On top I scatter the cubed frankfurters.
I distribute the tomatoes and bell pepper evenly.
I add the olives.
I cover everything with cheese (taking care that it does not land on the sides of the pan).
Now I put the pan on the heat, covered with a lid, on a setting just below medium.
After about 10 minutes the pizza is ready. You can judge by the cheese – as soon as it has all melted, I turn off the heat.
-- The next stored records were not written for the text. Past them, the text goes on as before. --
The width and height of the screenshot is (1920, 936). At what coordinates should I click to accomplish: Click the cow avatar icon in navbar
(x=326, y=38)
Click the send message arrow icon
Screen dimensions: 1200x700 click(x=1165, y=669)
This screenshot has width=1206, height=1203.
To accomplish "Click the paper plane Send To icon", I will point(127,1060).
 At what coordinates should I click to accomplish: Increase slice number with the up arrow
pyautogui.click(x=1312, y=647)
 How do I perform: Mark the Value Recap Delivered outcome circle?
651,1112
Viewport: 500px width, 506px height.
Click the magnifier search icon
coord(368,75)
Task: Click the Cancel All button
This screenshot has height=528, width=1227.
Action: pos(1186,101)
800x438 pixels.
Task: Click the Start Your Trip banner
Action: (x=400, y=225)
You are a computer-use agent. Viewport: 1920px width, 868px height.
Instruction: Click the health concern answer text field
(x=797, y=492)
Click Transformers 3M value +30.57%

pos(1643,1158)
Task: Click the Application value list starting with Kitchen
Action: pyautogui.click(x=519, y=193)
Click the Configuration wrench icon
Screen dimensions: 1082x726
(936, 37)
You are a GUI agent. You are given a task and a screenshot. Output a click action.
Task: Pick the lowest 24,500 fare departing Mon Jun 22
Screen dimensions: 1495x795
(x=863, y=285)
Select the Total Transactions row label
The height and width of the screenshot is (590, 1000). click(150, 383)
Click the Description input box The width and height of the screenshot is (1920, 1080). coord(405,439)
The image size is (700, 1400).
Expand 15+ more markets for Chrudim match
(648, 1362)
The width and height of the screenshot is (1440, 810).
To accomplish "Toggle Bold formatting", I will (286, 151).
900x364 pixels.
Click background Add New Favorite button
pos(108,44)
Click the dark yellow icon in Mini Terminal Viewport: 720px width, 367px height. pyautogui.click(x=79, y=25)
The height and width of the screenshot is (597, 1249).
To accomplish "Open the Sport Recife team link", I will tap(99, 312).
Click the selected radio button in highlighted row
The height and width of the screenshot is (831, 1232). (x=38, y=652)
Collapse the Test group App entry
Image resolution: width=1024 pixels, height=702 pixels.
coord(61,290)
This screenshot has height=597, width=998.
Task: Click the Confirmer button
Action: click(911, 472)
So in a matter of minutes the skillet pizza with mayonnaise and without sour cream is on the dinner table. I lift it slightly with a wide spatula – and it slides easily off the hot pan onto a dish. Tasty and hearty, with stretchy strands of cheese and a rich flavour, such a quick pizza will leave no one indifferent.
Tips
- 1
Thick mayonnaise is the "secret" of the dough. Runny mayonnaise will make the dough too wet. Thick 67% mayonnaise holds the structure, so the edges do not spread out.
- 2
The lid is the "secret" behind the oven effect. Without a lid the cheese will not melt and the bottom will burn. The lid creates an "oven dome" right on the stovetop.
- 3
Heat below medium is the "secret" of evenness. On high heat the bottom burns while the top stays underdone. Low heat plus 10 minutes is ideal.
- 4
Keeping cheese off the edges is the "secret" of getting the pizza out. If cheese reaches the side of the pan, the pizza "welds" itself on and will not come off. Kept neatly in the centre, it slides out easily.
Video
FAQ
Which mayonnaise should I choose? +
Ideally, thick 67% mayonnaise (140 g = 7 tbsp). Alternatives: homemade mayonnaise made with olive oil (140 g), farmhouse-style 72% mayonnaise (140 g, even thicker), a 50/50 mix of mayonnaise and sour cream (70 g each, milder), thick Greek yogurt with mustard (140 g, lighter), or garlic aioli (140 g, a Mediterranean option). Freshly made homemade mayonnaise on eggs is the premium choice. Do not use light mayonnaise of 30–45% (the dough will be too runny), salted or seasoned mayonnaise (it throws off the balance), or any that is past its date. For the classic version, thick 67% is a must.
What can I use instead of frankfurters? +
Alternatives: boiled sausage (150 g, the budget option suggested in the recipe), smoked sausage (150 g, brighter in flavour), hunter's sausages (150 g), bacon (150 g), boiled pork belly (150 g, more tender), boiled chicken breast (150 g, lighter), button mushrooms (150 g, a vegetarian option), or peeled prawns (150 g). Fresh frankfurters in a natural casing are the premium choice. Do not use salted meat (it will be too salty) or meat products holding a lot of water (the dough will be wet). For the classic version, use a sausage product or meat.
How long does the pizza keep? +
In the refrigerator, wrapped in foil or in a container, it keeps for 1–2 days. Any longer and the dough turns rubbery and the filling separates from the base. Before serving, reheat it in a dry pan under a lid for 3–4 minutes on the lowest heat, or in the oven for 5 minutes at 180°C. The microwave is not suitable, as the dough turns rubbery. I do not recommend freezing it – because of the mayonnaise in the dough, the structure breaks down completely. Fresh pizza is at its best straight from the pan (the hot cheese stretches). On the second day the flavour holds up, but the texture is poorer. Do not leave it at room temperature for longer than 4 hours.
What to serve quick pizza with? +
A classic for dinner: with tomato sauce or ketchup for dipping, with garlic butter for the edges, or with a glass of cold beer (a light lager). Alongside a fresh leaf salad, or a Caesar salad served separately. With a glass of lemonade or fizzy drink, or with a glass of dry white wine. With slices of pickled cucumber, with marinated olives, or with a cup of cappuccino after dinner. With fresh cherry tomatoes, with spring onion and radish, or with sour cream on the side. It makes a versatile dish for a quick home dinner, and a great hot snack.